**Records for processing:**
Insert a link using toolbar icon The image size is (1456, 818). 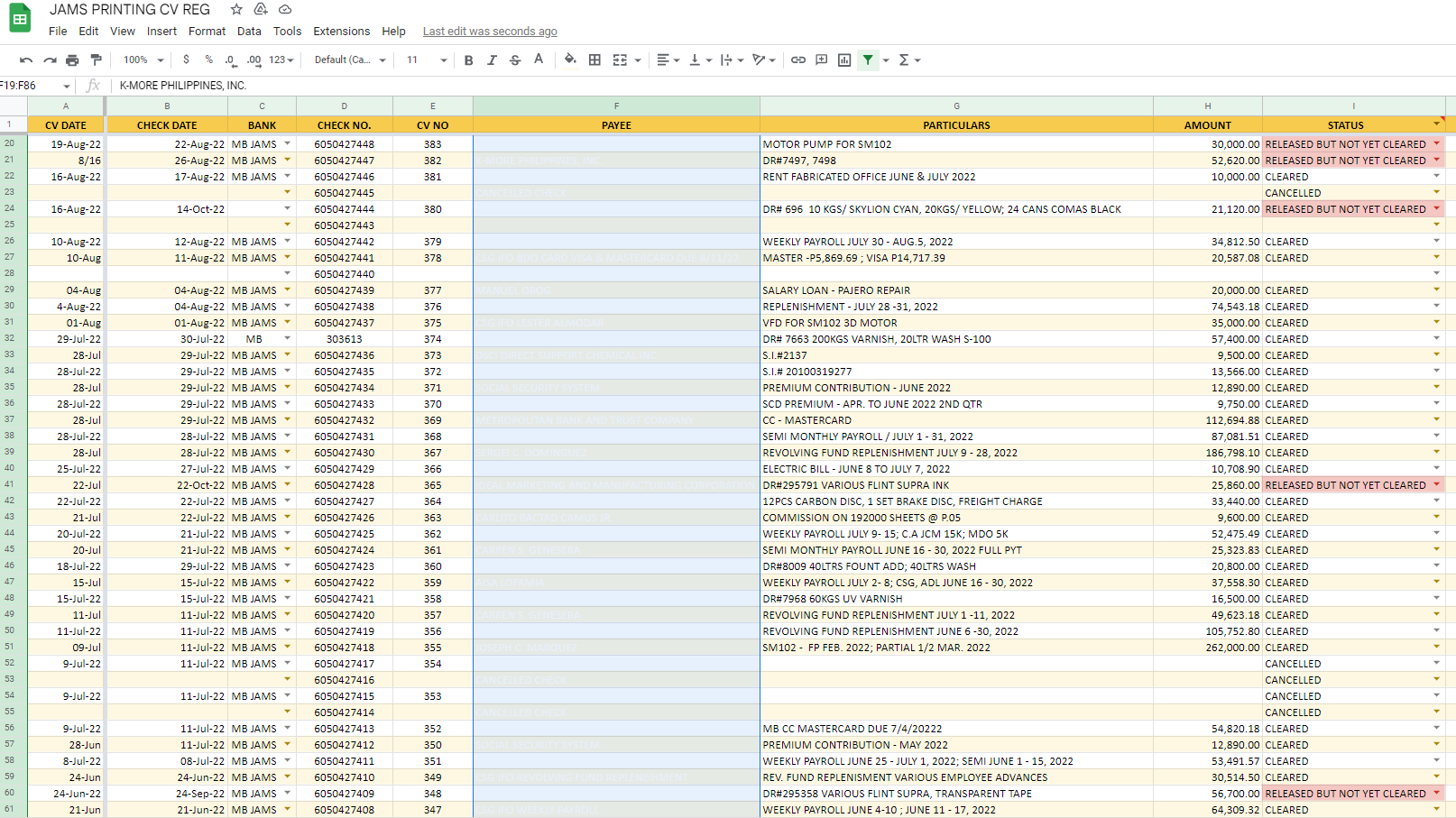[x=798, y=60]
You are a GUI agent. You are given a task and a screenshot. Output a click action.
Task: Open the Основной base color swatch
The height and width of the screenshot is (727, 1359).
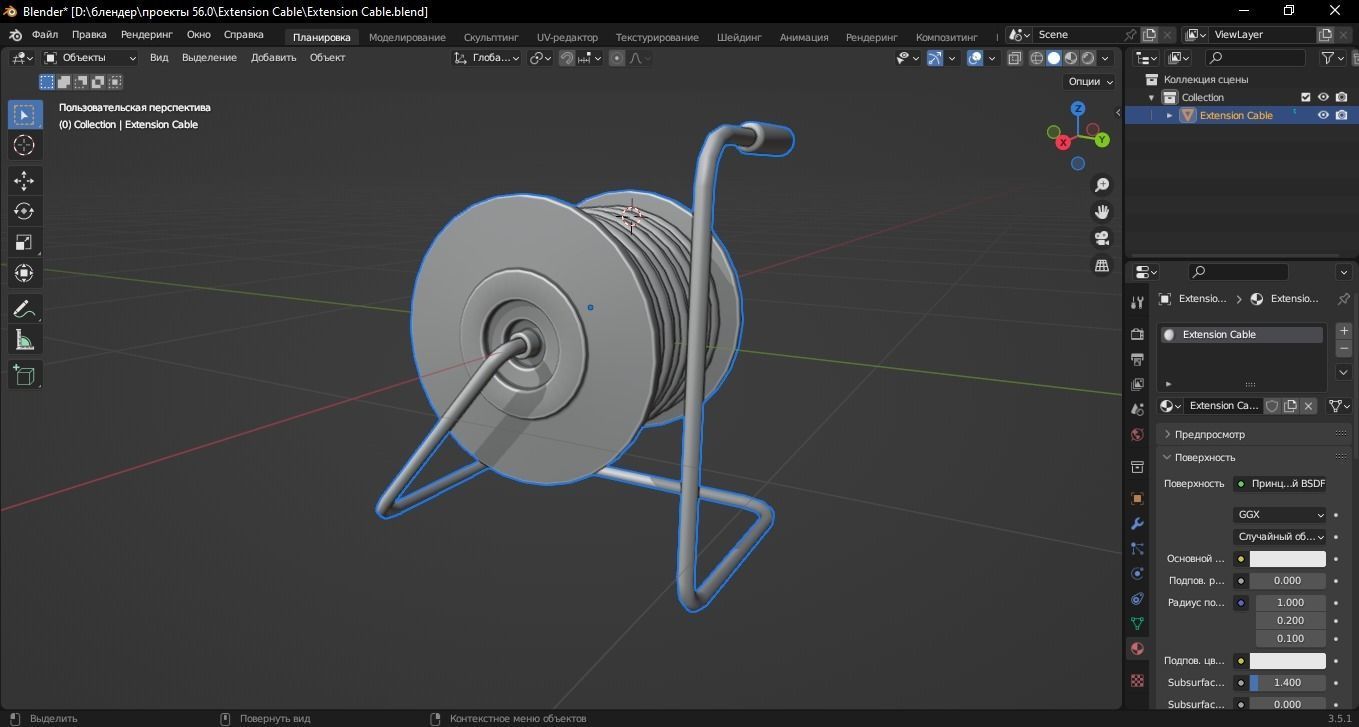(x=1288, y=559)
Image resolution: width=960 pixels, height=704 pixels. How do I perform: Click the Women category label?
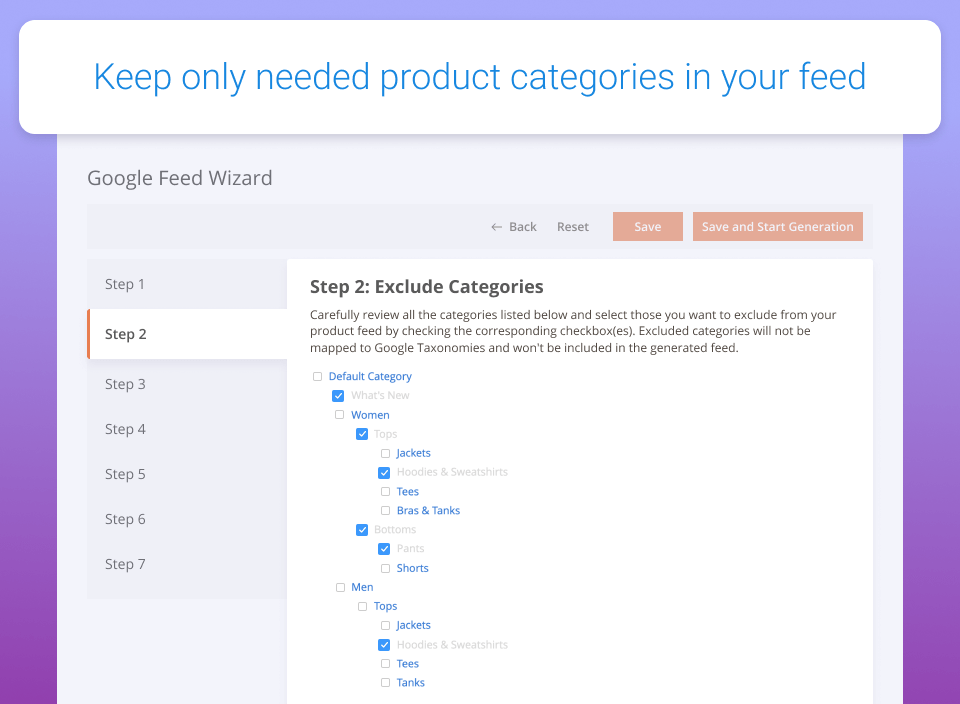pyautogui.click(x=370, y=415)
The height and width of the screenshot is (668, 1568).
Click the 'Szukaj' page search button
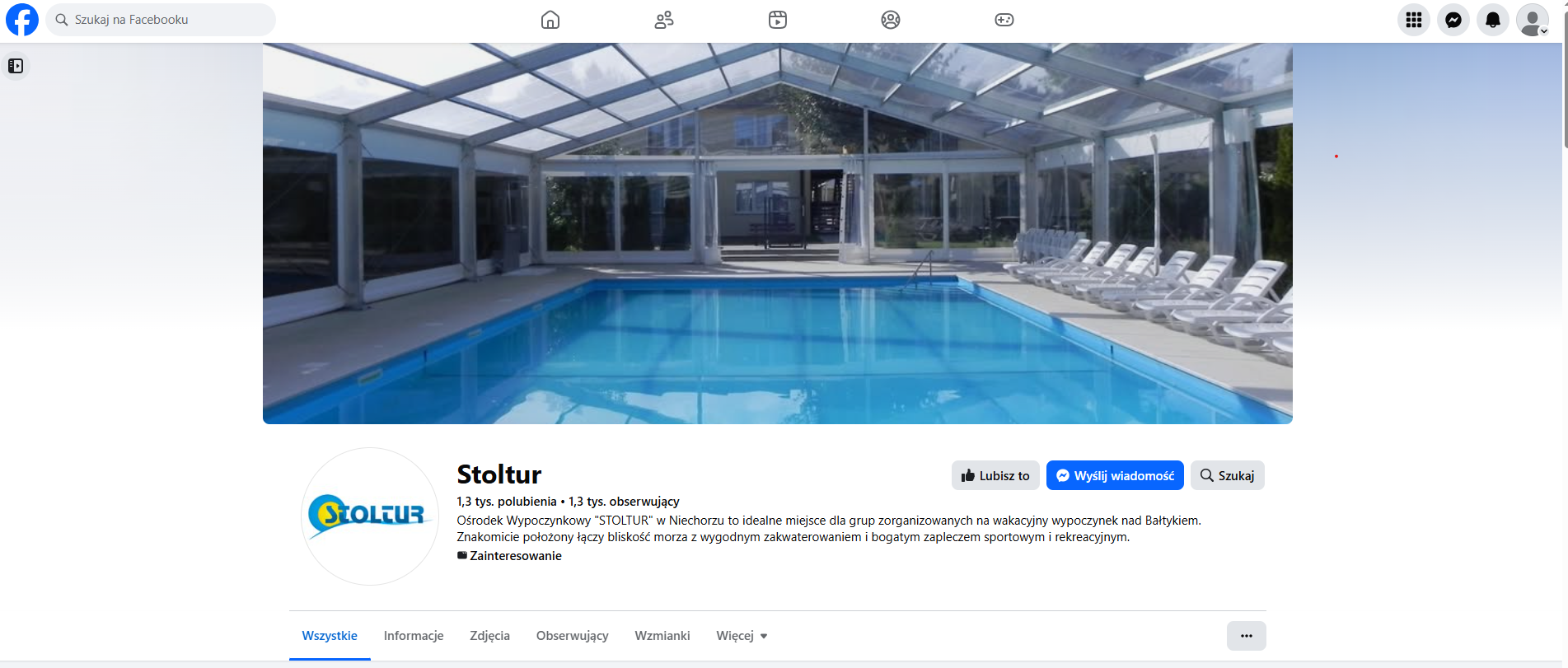(1228, 475)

**Assignment:**
Return, exactly as they appear, the lines from the line containing "You are a GUI" through the end of the records above, both ends included, without pictures.

**Your solution:**
You are a GUI agent. You are given a task and a screenshot. Output a click action.
Task: Open the Основной base color swatch
The height and width of the screenshot is (727, 1359).
(x=1288, y=559)
Image resolution: width=960 pixels, height=704 pixels. How do I perform: Click the Women category label?
pyautogui.click(x=370, y=415)
The height and width of the screenshot is (668, 1568).
Click the 'Szukaj' page search button
(1228, 475)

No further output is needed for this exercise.